Maka bacaan Muhammad itu pastilah bukan syair Arab seperti
yang kita ketahui”.
Lalu ada
yang mengusulkan: “Bagaimana jika kita sebut dia sebagai saahir (tukang
sihir/hipnotis)”. Al Walid menanggapi usulan ini dengan mengatakan: “Kita juga
sudah mengetahui ciri-ciri dan aktifitas para saahir, dan kita tidak temukan
itu dalam bacaan Muhammad. Dan yang kita dengar dari bacaannya adalah keindahan
yang tiada tara, rasa manis yang tidak terkira, berakar kuat seperti pohon
kurma, berbuah rimbun di setiap ranting dan dahannya. Dan apapun yang kalian
tuduhkan kepadanya pastilah akan terkuat kebatilan tuduhan itu”.
Perdukunan
pada masyarakat jahiliyah saja dianggap sebagai sebutan negatif, setara dengan
orang gila, dan tukang sihir sehingga mereka ingin melekatkan itu kepada
Rasulullah saw.
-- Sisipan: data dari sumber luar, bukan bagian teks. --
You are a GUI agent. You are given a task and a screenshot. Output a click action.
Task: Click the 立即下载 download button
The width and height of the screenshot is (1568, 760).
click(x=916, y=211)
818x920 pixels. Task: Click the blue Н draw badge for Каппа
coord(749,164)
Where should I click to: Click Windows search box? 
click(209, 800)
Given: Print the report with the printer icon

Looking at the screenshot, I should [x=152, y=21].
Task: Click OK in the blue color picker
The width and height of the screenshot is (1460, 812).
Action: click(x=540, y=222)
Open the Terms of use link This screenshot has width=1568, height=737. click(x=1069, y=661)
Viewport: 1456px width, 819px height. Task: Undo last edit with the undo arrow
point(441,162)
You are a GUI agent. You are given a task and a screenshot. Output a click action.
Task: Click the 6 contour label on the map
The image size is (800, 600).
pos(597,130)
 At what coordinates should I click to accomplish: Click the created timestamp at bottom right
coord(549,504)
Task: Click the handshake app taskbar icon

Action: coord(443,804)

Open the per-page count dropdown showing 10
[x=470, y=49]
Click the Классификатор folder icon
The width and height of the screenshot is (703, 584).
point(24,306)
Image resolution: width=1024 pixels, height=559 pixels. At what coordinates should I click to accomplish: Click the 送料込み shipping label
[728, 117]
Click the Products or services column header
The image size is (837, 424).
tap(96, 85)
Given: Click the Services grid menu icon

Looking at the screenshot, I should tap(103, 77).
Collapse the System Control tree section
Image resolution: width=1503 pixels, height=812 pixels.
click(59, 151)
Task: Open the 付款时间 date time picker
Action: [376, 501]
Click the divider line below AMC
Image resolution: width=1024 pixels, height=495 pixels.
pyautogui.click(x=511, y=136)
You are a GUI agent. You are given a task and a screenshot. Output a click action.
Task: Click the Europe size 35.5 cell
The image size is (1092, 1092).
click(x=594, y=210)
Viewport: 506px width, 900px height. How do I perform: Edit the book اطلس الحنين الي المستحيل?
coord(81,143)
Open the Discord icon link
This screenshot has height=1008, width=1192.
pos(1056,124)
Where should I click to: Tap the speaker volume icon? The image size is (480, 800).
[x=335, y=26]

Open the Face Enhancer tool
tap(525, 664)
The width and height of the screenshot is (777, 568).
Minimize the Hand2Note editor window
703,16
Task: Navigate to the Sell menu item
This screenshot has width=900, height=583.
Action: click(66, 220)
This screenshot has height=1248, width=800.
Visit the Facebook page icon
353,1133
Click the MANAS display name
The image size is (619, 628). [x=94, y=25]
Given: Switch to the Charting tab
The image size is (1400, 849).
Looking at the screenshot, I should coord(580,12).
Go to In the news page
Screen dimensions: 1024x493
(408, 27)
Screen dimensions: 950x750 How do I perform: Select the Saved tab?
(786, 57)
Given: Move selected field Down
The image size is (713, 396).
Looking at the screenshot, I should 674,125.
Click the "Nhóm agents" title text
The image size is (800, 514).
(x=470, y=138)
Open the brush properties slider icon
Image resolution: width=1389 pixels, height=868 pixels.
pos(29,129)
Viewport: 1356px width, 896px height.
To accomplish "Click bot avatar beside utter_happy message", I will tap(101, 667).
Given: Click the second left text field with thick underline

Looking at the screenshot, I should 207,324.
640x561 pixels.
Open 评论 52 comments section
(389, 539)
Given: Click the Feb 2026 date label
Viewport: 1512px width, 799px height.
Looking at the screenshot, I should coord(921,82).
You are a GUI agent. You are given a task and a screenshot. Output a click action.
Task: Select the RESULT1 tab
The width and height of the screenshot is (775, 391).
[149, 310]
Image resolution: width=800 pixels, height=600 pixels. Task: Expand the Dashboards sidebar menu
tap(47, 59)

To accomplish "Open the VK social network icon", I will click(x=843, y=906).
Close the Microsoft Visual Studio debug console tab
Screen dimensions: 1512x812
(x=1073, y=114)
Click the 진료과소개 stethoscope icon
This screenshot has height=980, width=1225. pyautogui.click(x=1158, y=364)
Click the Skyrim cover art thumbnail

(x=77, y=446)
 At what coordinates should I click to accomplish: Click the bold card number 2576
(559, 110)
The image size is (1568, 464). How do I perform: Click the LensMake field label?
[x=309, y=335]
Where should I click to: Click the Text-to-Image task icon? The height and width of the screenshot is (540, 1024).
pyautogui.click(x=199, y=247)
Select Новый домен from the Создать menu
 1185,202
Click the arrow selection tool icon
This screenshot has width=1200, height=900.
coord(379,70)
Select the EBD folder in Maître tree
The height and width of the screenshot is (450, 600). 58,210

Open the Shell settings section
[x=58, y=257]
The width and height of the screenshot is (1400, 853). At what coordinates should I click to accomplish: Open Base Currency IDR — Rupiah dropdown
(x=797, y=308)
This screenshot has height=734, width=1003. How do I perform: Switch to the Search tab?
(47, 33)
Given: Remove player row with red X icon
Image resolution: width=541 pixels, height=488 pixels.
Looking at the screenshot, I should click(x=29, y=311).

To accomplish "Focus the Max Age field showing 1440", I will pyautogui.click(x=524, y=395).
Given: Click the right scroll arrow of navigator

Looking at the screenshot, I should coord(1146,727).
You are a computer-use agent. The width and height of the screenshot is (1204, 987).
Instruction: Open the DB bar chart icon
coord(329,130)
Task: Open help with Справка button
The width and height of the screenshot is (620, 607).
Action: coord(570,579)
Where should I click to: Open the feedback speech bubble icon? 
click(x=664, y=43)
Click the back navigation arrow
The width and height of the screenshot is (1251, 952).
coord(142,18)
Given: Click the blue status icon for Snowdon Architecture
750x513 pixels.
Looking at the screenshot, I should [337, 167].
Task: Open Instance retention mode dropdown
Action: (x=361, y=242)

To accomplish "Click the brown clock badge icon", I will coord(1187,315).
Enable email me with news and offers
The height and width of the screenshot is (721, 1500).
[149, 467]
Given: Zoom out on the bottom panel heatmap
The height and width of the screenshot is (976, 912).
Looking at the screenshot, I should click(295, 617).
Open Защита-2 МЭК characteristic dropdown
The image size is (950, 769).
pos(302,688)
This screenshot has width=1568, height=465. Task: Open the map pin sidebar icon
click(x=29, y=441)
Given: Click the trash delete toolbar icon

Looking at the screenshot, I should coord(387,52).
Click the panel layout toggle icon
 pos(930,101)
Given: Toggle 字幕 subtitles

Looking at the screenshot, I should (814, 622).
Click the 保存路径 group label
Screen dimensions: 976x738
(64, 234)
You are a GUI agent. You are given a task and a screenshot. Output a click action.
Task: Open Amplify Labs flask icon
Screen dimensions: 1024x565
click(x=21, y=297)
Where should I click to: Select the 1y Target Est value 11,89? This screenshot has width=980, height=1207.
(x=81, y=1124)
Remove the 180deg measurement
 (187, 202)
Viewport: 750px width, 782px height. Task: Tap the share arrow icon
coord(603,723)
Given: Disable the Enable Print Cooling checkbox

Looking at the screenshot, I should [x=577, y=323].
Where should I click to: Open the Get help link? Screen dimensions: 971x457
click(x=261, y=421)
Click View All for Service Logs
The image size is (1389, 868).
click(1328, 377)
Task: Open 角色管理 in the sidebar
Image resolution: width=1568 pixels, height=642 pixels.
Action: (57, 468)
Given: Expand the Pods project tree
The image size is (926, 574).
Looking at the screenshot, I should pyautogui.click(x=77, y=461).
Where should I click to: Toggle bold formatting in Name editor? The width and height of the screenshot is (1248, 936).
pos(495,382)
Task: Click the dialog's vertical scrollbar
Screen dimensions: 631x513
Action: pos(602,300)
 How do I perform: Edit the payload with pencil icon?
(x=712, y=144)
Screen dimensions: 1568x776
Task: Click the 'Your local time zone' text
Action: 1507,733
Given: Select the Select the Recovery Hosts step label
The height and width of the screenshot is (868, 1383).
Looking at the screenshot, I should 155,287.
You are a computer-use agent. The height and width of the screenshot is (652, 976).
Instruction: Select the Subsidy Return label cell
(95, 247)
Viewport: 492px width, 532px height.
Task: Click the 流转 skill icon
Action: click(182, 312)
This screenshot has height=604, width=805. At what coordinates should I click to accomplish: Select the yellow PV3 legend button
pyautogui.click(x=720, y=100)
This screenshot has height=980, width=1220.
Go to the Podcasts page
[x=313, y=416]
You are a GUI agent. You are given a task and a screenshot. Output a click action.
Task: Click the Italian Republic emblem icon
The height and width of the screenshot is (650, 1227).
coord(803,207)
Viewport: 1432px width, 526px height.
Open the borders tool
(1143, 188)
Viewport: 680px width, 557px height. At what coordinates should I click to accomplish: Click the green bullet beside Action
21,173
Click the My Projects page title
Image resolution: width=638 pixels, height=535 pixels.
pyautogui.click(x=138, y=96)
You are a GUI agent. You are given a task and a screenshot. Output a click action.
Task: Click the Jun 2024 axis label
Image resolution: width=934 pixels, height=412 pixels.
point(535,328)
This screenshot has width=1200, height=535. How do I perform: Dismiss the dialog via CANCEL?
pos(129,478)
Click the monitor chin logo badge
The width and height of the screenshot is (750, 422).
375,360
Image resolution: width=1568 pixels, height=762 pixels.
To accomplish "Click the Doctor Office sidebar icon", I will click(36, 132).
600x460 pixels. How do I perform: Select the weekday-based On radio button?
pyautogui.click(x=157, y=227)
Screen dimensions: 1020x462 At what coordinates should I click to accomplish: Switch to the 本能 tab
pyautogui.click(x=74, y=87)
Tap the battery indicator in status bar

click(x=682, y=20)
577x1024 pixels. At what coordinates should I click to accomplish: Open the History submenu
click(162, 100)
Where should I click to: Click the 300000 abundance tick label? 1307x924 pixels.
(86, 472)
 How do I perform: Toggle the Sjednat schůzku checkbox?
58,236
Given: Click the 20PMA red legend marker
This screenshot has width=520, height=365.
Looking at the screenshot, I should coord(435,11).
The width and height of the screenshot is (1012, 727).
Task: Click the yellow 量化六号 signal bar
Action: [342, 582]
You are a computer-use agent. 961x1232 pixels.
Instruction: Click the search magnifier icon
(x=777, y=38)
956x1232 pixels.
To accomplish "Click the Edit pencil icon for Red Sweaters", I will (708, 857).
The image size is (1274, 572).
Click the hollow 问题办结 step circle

Namun musyawarah untuk mencari sebutan negatif yang dapat
menjauhkan dakwah Rasulullah dari kemungkinan simpati para pengunjung Ka’bah
musim haji tahun itu justru memunculkan sebuah kesimpulan yang menguatkan
kebenaran dakwah Rasulullah saw, karena semua predikat negatif yang hendak
mereka lekatkan pada Rasulullah saw itu akhirnya mentah oleh fakta dakwah
itu sendiri.
Al Walid
yang menjadi rujukan dalam musyawarah itu menunjukkan pengakuan obyektifnya
tentang kebenaran dakwah Rasulullah saw, tetapi semangat permusuhan dan
kebenciannya kepada dakwah tidak membuatnya putus asa untuk terus mencari
sebutan negatif yang bisa dilekatkan dengan dakwah Rasulullah saw ketika itu.
Maka Al
Walid mengatakan: “Sesungguhnya predikat yang paling dekat dengan Muhammad
adalah saahir (tukang sihir/hipnotis), maka populerkan istilah itu sebelum
kedatangan para pengunjung Ka’bah di musim haji ini. Dan jika ada yang meminta
pembuktian kemampuan sihirnya maka jelaskan bahwa Muhammad telah memisahkan
hubungan persahabatan antara bangsa Quraisy, ia telah memisahkan hubungan anak
dan orang tua, memisahkan hubungan antara saudara, memisahkan hubungan suami
dengan istrinya, dan bahkan hubungan keluarga”.
Penjelasan
Al Walid bin Al Mughirah dirasa cukup untuk menjadi argumen dalam memberikan
label saahir kepada Rasulullah saw. Peristiwa inilah yang diabadikan dalam
surah Al Muddatstsir ayat 11sampai ayat 25.
Begitulah
kekuatan kafir mencari momentum yang tepat untuk melancarkan serangan kepada
dakwah. Momentum musim haji yang mengumpulkan umat manusia dari berbagai
penjuru Arab mereka jadikan sebagai sarana konsolidasi. Mereka berencana dan
Allah punya rencana, dan rencana Allah pasti akan mengalahkannya. Wallahu
a’lam.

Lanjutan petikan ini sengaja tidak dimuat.